Final Project
Your class project is an opportunity for you to explore an interesting Machine Learning problem of your choice in the context of a real-world data set. Your class project must be about new things you have done this semester; you can't use results you have developed in previous semesters. We will provide some project ideas here, but the best idea is to combine Machine Learning with a problem in your business area.
Deadlines:
- Project Proposal: Week 7: Sunday, Nov 8
- Project Write-up: Week 11: Friday, Dec 11
Project Proposal
Proposals should be one page maximum.
Include the following information:
- Project Title
- Team members
- Data Set. Briefly describe data set that you are going to use. You should have access to this data set, rather than promissing to collect data.
- Project Idea. Describe what you want to achieve. What Machine Learning tools are you going to use? How is the data set going to help you answer your question?
We do not expect the same amount of work from a team of 4 people and a group of 1 or 2.
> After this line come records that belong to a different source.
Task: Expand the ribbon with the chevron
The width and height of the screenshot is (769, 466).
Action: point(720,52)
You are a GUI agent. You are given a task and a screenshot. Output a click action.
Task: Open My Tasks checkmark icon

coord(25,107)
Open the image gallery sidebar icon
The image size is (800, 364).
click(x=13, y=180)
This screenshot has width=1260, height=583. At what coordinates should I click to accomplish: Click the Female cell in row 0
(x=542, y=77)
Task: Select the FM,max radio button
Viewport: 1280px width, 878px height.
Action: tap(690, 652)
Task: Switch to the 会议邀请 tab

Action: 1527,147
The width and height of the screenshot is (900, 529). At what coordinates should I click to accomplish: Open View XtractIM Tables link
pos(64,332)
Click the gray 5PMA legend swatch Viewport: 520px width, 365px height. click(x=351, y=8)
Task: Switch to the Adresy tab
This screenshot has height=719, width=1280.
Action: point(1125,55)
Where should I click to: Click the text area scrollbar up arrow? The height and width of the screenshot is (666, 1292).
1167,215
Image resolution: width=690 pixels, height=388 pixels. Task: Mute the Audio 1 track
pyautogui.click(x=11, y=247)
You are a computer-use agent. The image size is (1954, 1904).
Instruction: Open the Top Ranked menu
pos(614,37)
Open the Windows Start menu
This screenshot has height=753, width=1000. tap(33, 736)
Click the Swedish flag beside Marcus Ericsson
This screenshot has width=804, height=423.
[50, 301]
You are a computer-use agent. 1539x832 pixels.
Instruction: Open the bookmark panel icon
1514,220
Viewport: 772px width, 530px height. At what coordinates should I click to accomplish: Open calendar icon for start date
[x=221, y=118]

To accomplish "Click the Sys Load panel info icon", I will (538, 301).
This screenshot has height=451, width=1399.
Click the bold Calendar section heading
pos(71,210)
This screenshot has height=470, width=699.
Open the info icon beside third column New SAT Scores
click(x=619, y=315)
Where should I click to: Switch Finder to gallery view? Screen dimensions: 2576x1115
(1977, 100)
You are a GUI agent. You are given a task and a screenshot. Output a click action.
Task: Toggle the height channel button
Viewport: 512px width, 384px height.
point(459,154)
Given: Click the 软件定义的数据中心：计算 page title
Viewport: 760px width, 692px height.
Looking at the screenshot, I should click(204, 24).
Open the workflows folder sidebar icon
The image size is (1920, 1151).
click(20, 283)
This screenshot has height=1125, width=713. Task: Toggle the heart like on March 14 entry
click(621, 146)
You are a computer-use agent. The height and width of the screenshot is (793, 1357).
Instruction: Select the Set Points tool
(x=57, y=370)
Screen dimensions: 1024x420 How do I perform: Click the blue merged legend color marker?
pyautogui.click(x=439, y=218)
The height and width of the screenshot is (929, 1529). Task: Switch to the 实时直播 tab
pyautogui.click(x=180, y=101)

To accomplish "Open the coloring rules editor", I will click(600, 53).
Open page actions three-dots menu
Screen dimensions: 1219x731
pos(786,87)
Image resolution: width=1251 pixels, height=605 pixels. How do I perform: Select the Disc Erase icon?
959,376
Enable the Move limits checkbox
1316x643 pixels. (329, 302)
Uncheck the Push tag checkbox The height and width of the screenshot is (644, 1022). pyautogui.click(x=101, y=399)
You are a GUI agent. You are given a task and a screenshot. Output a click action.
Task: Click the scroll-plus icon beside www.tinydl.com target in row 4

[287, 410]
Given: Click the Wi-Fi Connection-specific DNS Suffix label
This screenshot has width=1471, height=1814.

Think of the project proposal as an early draft of your final write-up. Ideally you will be able to start from your proposal and expand it to the final document.
Where to get data
Here are some ideas on where to get data. You are welcome to use data from any other source as well.
-
City of Chicago data https://data.cityofchicago.org/
-
Airlines data set http://www.stat.purdue.edu/~sguha/rhipe/doc/html/airline.html
-
Kaggle Competitions http://www.kaggle.com/
-
UCI Machine Learning Library http://archive.ics.uci.edu/ml/datasets.html
-
Stanford Large Network Dataset Collection http://snap.stanford.edu/data/index.html
-
Million Songs Database http://labrosa.ee.columbia.edu/millionsong/pages/getting-dataset
-
PGA Tour (contributed by Tyler Burkett) http://www.pgatour.com/stats/shotlinkintelligence.html
-
Big list of publically available data sets http://blog.bigml.com/list-of-public-data-sources-fit-for-machine-learning/
-
Quora answer on "Where can I find large datasets open to the public?" https://www.quora.com/Where-can-I-find-large-datasets-open-to-the-public
Project Write-Up
Create a professional-grade report on your project. Imagine a very statistically savvy client who would read your report. The report should not be longer than 10 pages, including figures and your analysis. You do not need to include your R code with the submission. However, in case you decide to include it, please do so in the appendix.
Your report should summarize what was the goal of the project, what data you used, what did you do to your data and why. Tell us what did you learn from the project. Did you manage to solve a particular business problem using machine learning tools? If your method did not do as well as you were expecting, could you elaborate as to why? What conclusions can you draw from the project?